**PASSAGE**
******
The Network Development Plan Metropolitan Rail was a long-term development plan for the rail network of Melbourne, Australia. It was written by Public Transport Victoria (PTV) and released to the public on 27 March 2013 under the Napthine government and received minor updates in 2016.

Similar plans were intended to be released for regional rail, trams and buses. However, only the metropolitan rail aspect of the plan was released to the public by PTV. The Regional Network Development Plan was released by the Victorian Department of Transport in 2016. 

The primary aim of the metropolitan rail plan was to improve the efficiency, reliability and patronage of Melbourne's train network and transition it towards a rapid transit system. It set out a number of goals over four stages, to be carried out over 20 years. Then-CEO of PTV Ian Dobbs estimated the whole plan would cost about $30 billion.

In 2019 PTV was abolished as an independent, statutory government body and absorbed into the Victorian Department of Transport. The plan was influential on Melbourne's transport planning but does not represent current government policy.

Background
The Public Transport Development Authority, later trading as Public Transport Victoria, was established by the Victorian government under Premier Ted Baillieu with the intent of, among other things, planning and improving the operations of the rail network.

Plan

Stage 1: (Timeline 2012 - 2016)
This stage outlined immediate high priority goals to overcome urgent constraints, with a targeted completion date of 2016. All projects listed in Stage 1 had been completed in 2022.

Stage 2: (Timeline 2016 - 2022) 
The second stage focused on creating a "metro-style" system by segregating operations and creating end-to-end lines, with a targeted completion date of 2022.

Stage 3: (Timeline 2022 - 2027) 
This stage focuses on extending the network to growth areas and suburbs without railway access, and utilising the preceding growth in capacity. It is to be completed within 15 years, before 2027.

Most projects are planned to happen in the next decade. Some have been deferred or/and replaced by other means (eg. Rowville heavy rail → light rail, Doncaster heavy rail → busway). Implementation of HCS across the network is unknown.

Stage 4: (Timeline 2027 - 2032)
******
**GOALS**
**A.** In the Melbourne rail plan text, who estimated that the whole plan would cost about $30 billion?
**B.** Quote the Melbourne rail plan text starting with "Stage 2: (Timeline" and going on through "2027 - 2032)".
**C.** Say whether each statement agrees with the Melbourne rail plan text, answering yes or no and quoting the deciding words: (i) The plan was released to the public on 27 March 2013. (ii) Stage 2 had a targeted completion date of 2016. (iii) PTV was abolished as an independent body in 2019.

**DATA BLOCK**
******
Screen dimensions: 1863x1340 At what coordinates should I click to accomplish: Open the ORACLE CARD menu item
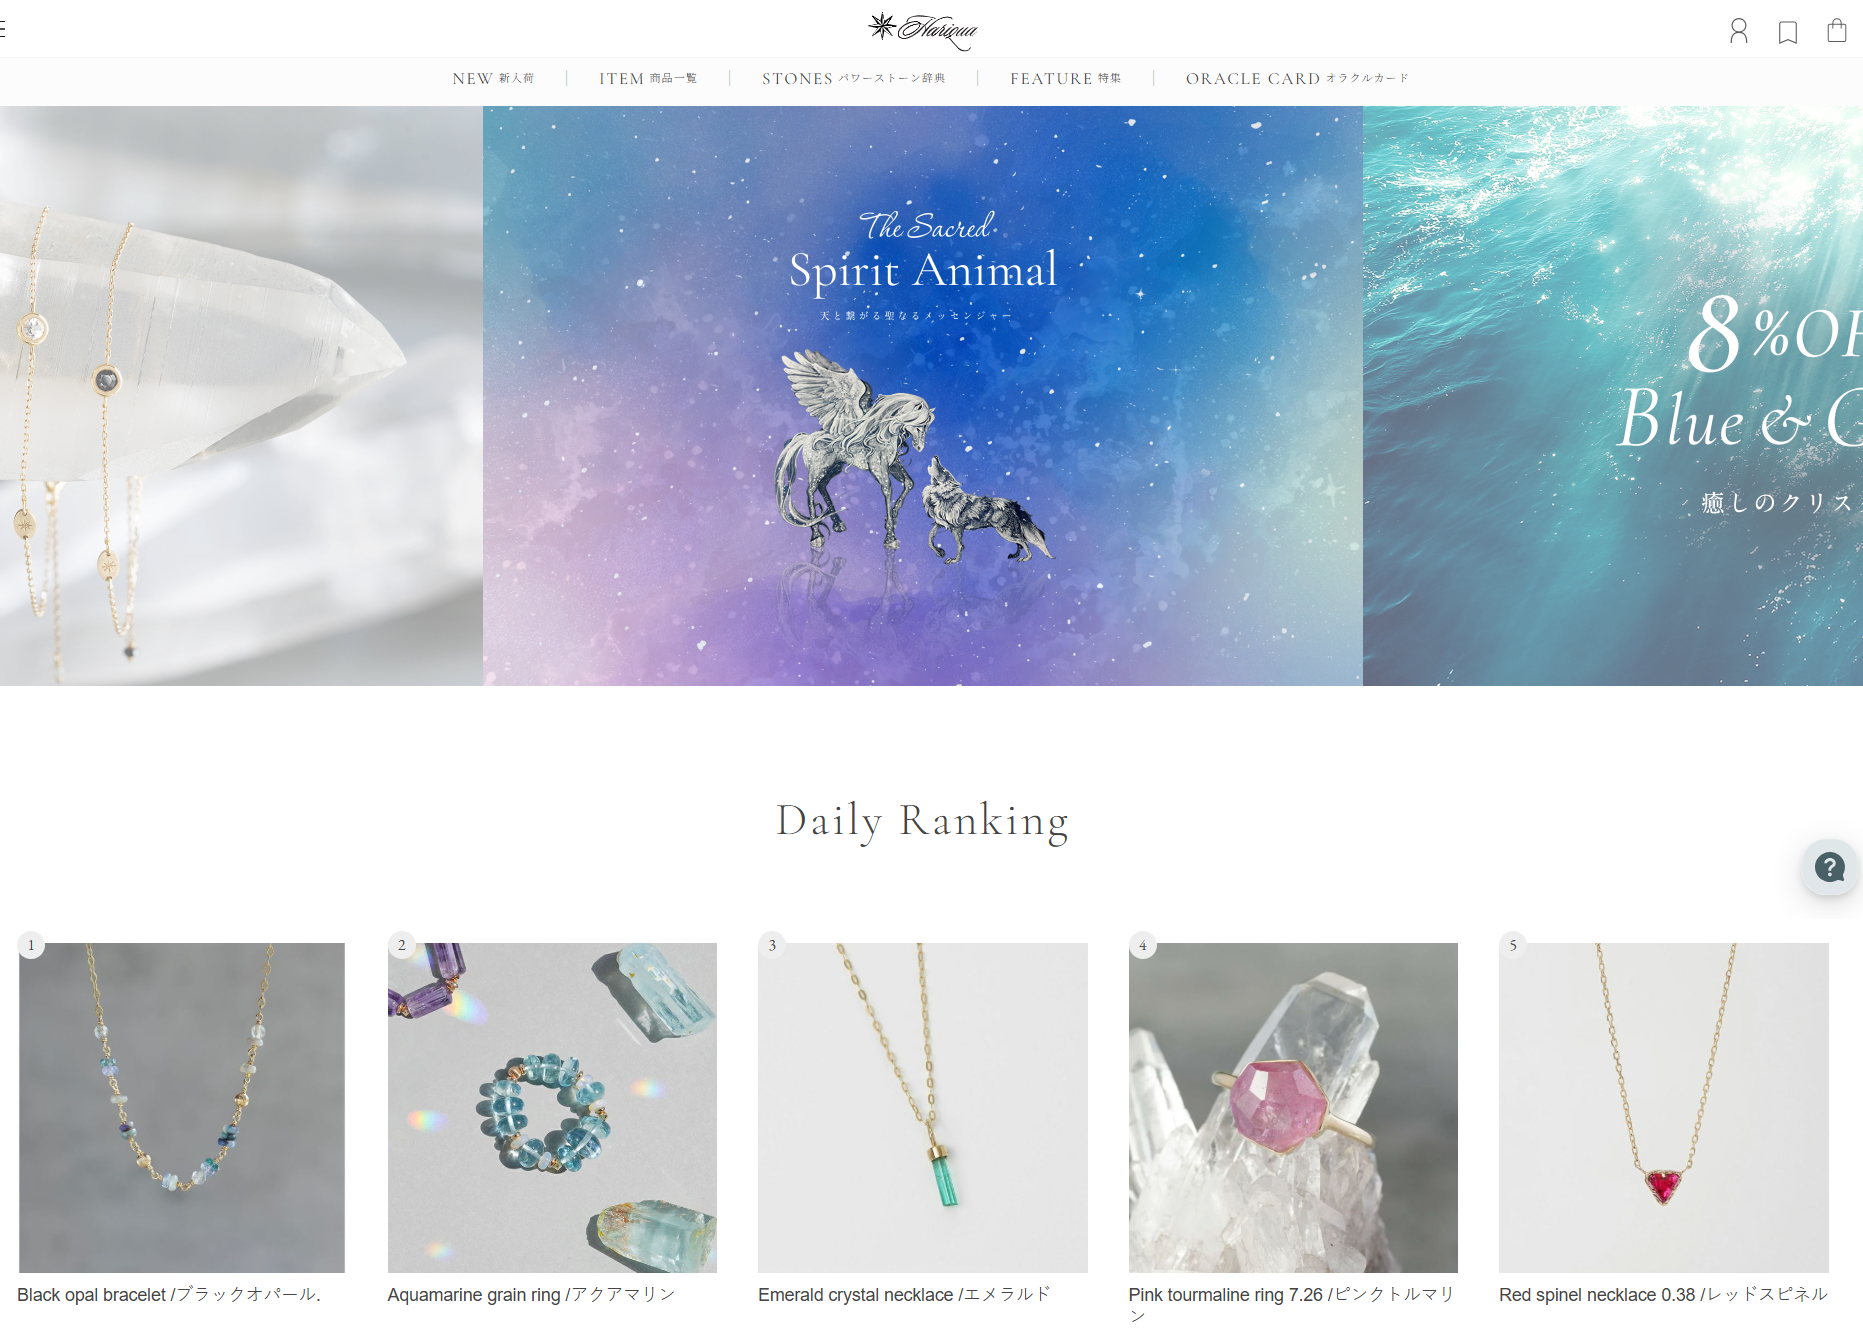[x=1297, y=78]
******
**RESPONSES PER TASK**
**A.** Then-CEO of PTV Ian Dobbs

**B.**
Stage 2: (Timeline 2016 - 2022) 
The second stage focused on creating a "metro-style" system by segregating operations and creating end-to-end lines, with a targeted completion date of 2022.

Stage 3: (Timeline 2022 - 2027) 
This stage focuses on extending the network to growth areas and suburbs without railway access, and utilising the preceding growth in capacity. It is to be completed within 15 years, before 2027.

Most projects are planned to happen in the next decade. Some have been deferred or/and replaced by other means (eg. Rowville heavy rail → light rail, Doncaster heavy rail → busway). Implementation of HCS across the network is unknown.

Stage 4: (Timeline 2027 - 2032)

**C.**
(i) Yes: "released to the public on 27 March 2013"
(ii) No: "with a targeted completion date of 2022"
(iii) Yes: "In 2019 PTV was abolished as an independent, statutory government body"